Years have passed since my spring times in Texas but we still come together with family and friends to celebrate nature, life, and a mother’s love. This year, look for nature to be one of the prevailing signatures of spring. My company recently provided the décor for a bride who loved nature. We translated that passion into wedding décor that featured a chuppah garlanded with foliage (the cover of the chuppah was made from cotton grown, picked, and ginned on the bride’s Mississippi family farm) and an actual tree stump that served as the wedding cake base. However, the most dramatic feature was the lush canopy ceiling treatment of Magnolia leaves suspended from a grid above the dance floor. A multitude of very large blooming branches created the appearance of a large arbor under which the guests dances. A host of iron lanterns ―each twinkling with candlelight ―was suspended from the grid of leaves and branches at various heights. The bride was thrilled at how we captured the essence of her personality with this nature-inspired wedding décor.
Spring menus will be bold, fresh, and organic. Utilizing locally grown fruits and vegetables straight from the farmer’s truck continues to be the most popular choice. Wild leeks, Vidalia onions, heirloom tomatoes, snap beans, yellow crookneck squash, peaches and blueberries are perfect springtime choices ― especially in response to clients’ requests more salads and healthier eating. Our Executive Chef was recently featured in Special Events Magazine for his “organic spoon-sized salads” composed of micro-basil, edible orchids, raspberry, caramelized Seckel pear, and pineapple relish with African blue basil.
In addition to fresh, organic, and creative ―“Mini” is also in.
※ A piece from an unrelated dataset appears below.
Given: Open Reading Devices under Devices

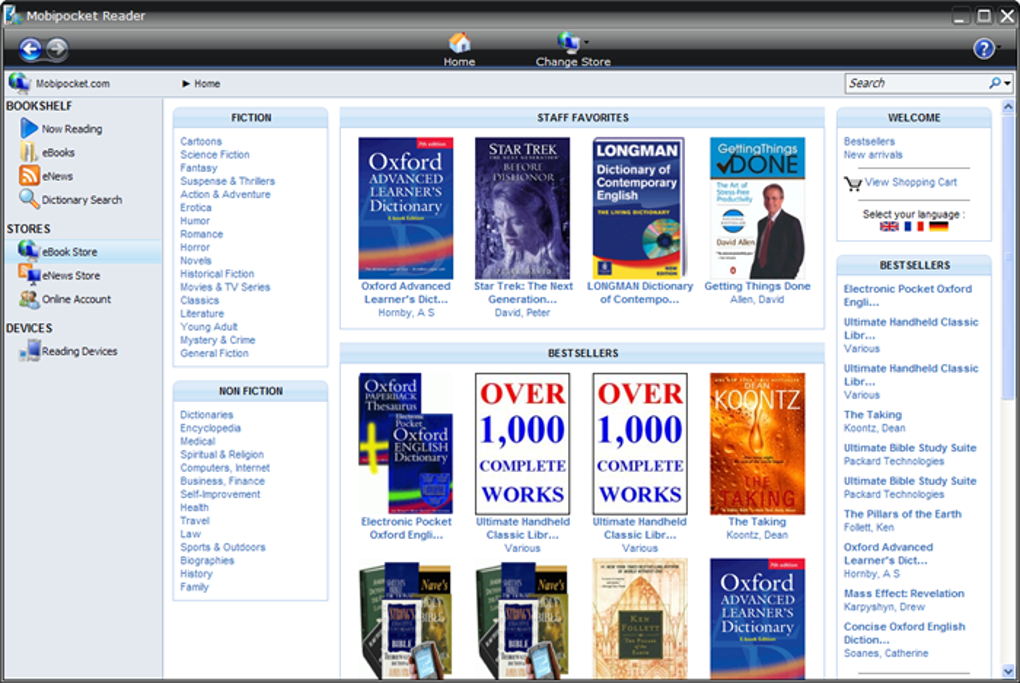Looking at the screenshot, I should [x=68, y=351].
From gourmet mini burgers (photo courtesy of Lauren Ruebinstein) to cold shots of Vichyssoise ―it seems, bite-sized is the right size. “Petits fours literally fly off the trays at our events,” says Executive Pastry Chef Charles Barrett. Maybe smaller-sized desserts and pastries (photo courtesy of Ric Mershon) reduce the guilt. For some reason, serving smaller portions also seems to stimulate conversation. If you really want your guests to mingle, I suggest serving single, bite-sized hors d’œuvres.
For Mother’s Day I wouldn’t veer too far away from classic brunch dishes. Stacey Eames, owner of Atlanta’s trendy Highland Bakery says, “Our Crab Cake Benedict with sautéed spinach is by far our most popular Mother’s Day item. We’ve been at this location for over five years and Mom’s seem to order the same items year after year. I guess they like what’s familiar ― I find that to be very endearing.”
Easter fare can be a little more inventive. If you’re inviting guests, I suggest having the standard Honey glazed baked ham available so that those expecting it will not be disappointed. Do try an unexpected side dish like Orzo pasta salad or Cheddar Cheese Buns (extra delicious when served with ham slices and Dijon-styled or coarse German mustard). For dessert pick up something unique from your local bakery ―a Rhubarb almond crumble or Brazilian Carrot Cake ―quite different from the American version.
Regardless, of where you live or how frequently you entertain ― you’ll surely note this year’s bold, organic, locally-grown, miniature, alfresco, nature-driven, classic, colorful and creative signature of spring.